Friday, November 2, 2007

Who drives against traffic in a traffic circle?

While trawling the blogosphere I recently came across someone rhetorically asking Who drives against traffic in a traffic circle?, with regards to the recent Blackwater firefight at Nisoor Square, Baghdad.

A fair question. The State Department contract with Blackwater, which is about 1,000 pages long and extensively detailed, stipulate that State Department convoys travel quickly and drive aggressively. Furthermore, no State Department official ever travels with less than three vehicles and they're always the biggest stuff they can find, with those obnoxious "Warning: Stay Back" signs and all of that.
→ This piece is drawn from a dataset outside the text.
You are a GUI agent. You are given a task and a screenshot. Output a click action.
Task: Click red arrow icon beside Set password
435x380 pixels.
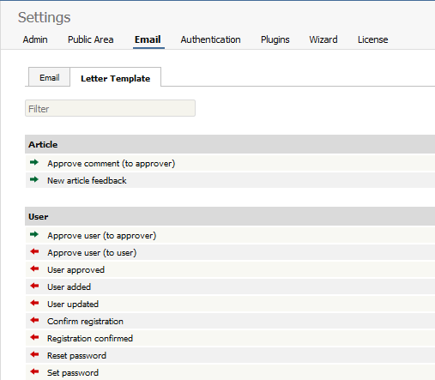tap(34, 371)
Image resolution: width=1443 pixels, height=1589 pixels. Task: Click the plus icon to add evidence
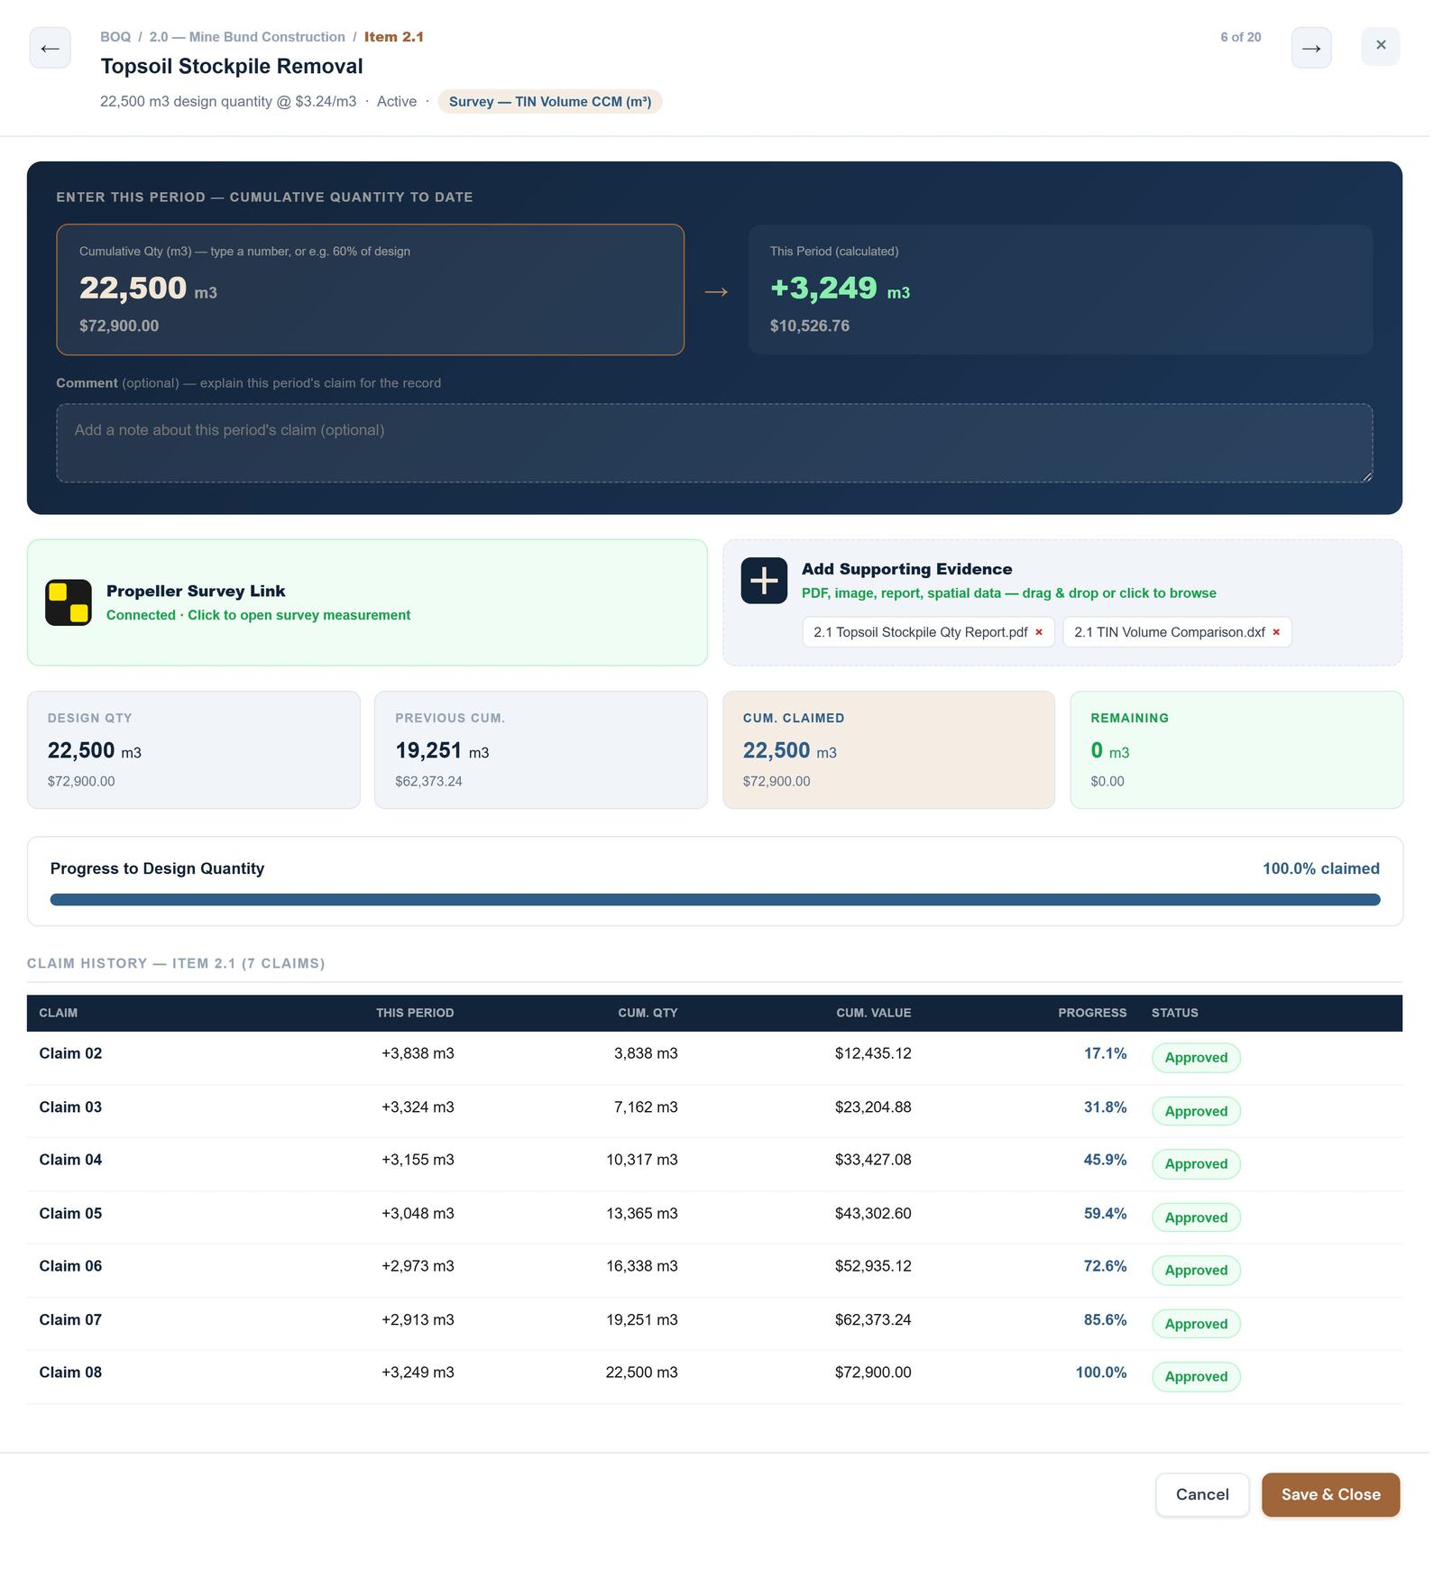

This is in contrast to the CIA, which drives around Baghdad and other parts of Iraq, with contract security, all the time, but doesn't run into trouble. Why? Because they're riding in unmarked beat-up pickups and following traffic patterns. The difference, surprisingly, is not the contractors - both employ them - but the agency that hires them and the terms of the contracts.

It's sad to think that the State Department officially has the lead for public diplomacy. Who most heavily opposed the State Department terms under which Blackwater is employed? The Department of Defense (which also employs contractors, but again, under different terms), folks who actually know a thing or two about public diplomacy, even though it's not their primary duty.

The State Department contract also stipulated that diplomatic security guards must wear wrap-around sunglasses (a cultural faux pas in the Arabic world) and prohibited facial hair (another cultural faux pas). Just what were these State Department boys learning at Georgetown?